4. The opinion of Justice Labrador explained with clarity why the constitutional right against being put
twice in jeopardy was a bar to the second prosecution. Thus: "If the X-ray examination discloses the
existence of a fracture on January 17, 1957, that fracture must have existed when the first examination
was made on December 10, 1956. There is therefore, no view or supervening fact that could be said to
have developed or arisen since the filing of the original action, which would justify the application of the
ruling enunciated by us in the cases if Melo vs. Peopleand People vs. Manolong ... . We attribute the new
finding of fracture, which evidently lengthened the period of healing of the wound, to the very superficial
and inconclusive examination made on December 10, 1956. Had an X-ray examination been taken at the
time, the fracture would have certainly been disclosed. The wound causing the delay in healing was
already in existence at the time of the first examination, but said delay was, caused by the very superficial
examination then made. As we have stated, we find therefore that no supervening fact had occurred which
justifies the application of the rule in the case of Melo vs. People and People vs. Manolong for which reason
we are constrained to apply the general rule of double jeopardy." 20 It is quite apparent, in the light of the
foregoing, why the lower court, submitting to the compulsion of the Buling decision, had to sustain the
motion to quash and to dismiss the information against appellee Yorac. No error could therefore be
rightfully imputed to it.

WHEREFORE, the resolution of June 21, 1968 of Judge Nestor B. Alampay granting the motion to quash,
ordering the dismissal of the case and the immediate release of the appellee Rodrigo Yorac, is affirmed.
Without costs.

Concepcion, C.J., Reyes, J.B.L., Makalintal, Zaldivar, Castro, Teehankee, Villamor and Makasiar, JJ., concur.

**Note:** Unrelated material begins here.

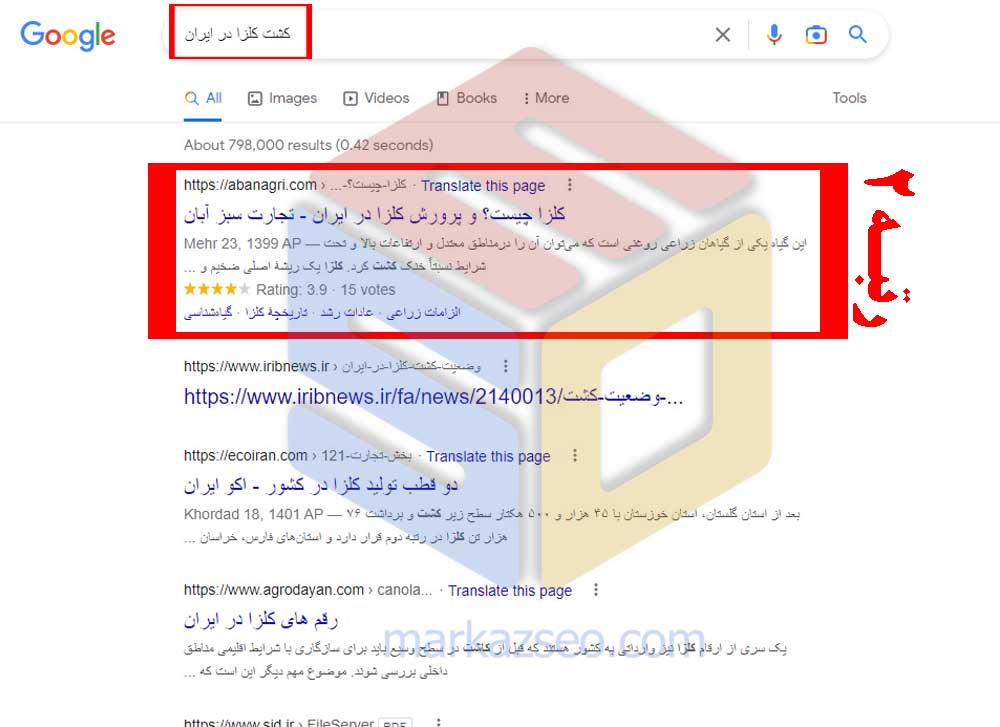Click the blue magnifier search icon
The image size is (1000, 727).
tap(858, 34)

Barredo, J., took no part.

Footnotes
1 According to the Constitution: "No person shall be twice put in jeopardy of punishment for
the same offense. If an act is punished by a law and an ordinance, conviction or acquittal
under either shall constitute a bar to another prosecution for the same act." Article III,
Section 1, paragraph 18.

12 This is now Section 9 of Rule 117, the original wording being retained thus: "When a
defendant shall have been convicted or acquitted, or the case against him dismissed or
otherwise terminated without the express consent of the defendant, by a court of competent
jurisdiction, upon a valid complaint or information or other formal charge sufficient in form
and substance to sustain a conviction, and after the defendant had pleaded to the charge,
the conviction or acquittal of the defendant or the dismissal of the case shall be a bar to
another prosecution for the offense charged, or for any attempt to commit the same or
frustration thereof, or for any offense which necessarily includes or is necessarily included in
the offense charged in the former complaint or information."